Bilingue, elle a joué dans la version anglaise de Félicité (Bliss) d’Olivier Choinière, ainsi que dans The Bacchae, Blind et Motherhouse de David Fennario, au Centaur Theatre. Membre de différentes ligues d’improvisation, elle a sauté dans l’arène durant sept saisons avec la Ligue nationale d’improvisation avant d’y devenir entraîneuse.
Au cinéma, elle a fait partie de la distribution de plusieurs films, notamment À trois, Marie s’en va d’Anne-Marie Ngô, Continental, un film sans fusil de Stéphane Lafleur et Ceci n’est pas un polar de Patrick Gazé.
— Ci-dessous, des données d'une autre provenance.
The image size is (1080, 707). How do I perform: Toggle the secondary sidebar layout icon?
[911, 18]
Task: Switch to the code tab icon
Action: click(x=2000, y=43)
Diplômé du Conservatoire d’art dramatique de Montréal, Mathieu Gosselin s’illustre sur la scène culturelle comme acteur et auteur. Il a joué dans plusieurs pièces, dont Venise-en-Québec d’Olivier Choinière, Bob de René-Daniel Dubois et Suprême deluxe de Sébastien Dodge. Il a aussi fait partie de la distribution de Caligula (remix), sous la direction de Marc Beaupré, et de la pièce Des souris et des hommes, mise en scène par Vincent-Guillaume Otis. Il a en outre collaboré avec le Théâtre de la Pire Espèce pour Ubu sur la table et Persée, dont il est également le coauteur.
Mathieu Gosselin a été interprète dans J’aime Hydro, tant sur scène que dans les versions vidéo et audio. Récemment, il a porté sur les planches de La Licorne son propre texte solo, Gros gars, prise de parole poétique et analogique.
Au petit écran, il a joué dans différentes séries (Série noire, Le Phoenix, C’est pour ça que je t’aime et M’entends-tu ?) et, au cinéma, dans le populaire film Starbuck, réalisé par Ken Scott.
Diplômée d’abord en interprétation du John Abbott College, Chloe Giddings a ensuite étudié à l’École nationale de théâtre du Canada. Bilingue, elle débute sa carrière dans les deux langues. Elle a travaillé avec Mani Soleymanlou et Jérémie Niel (la Jeune Troupe du Quat’Sous), ainsi qu’avec Zach Fraser et Sophie Gee pour la 2Play Tour de Geordie Theatre.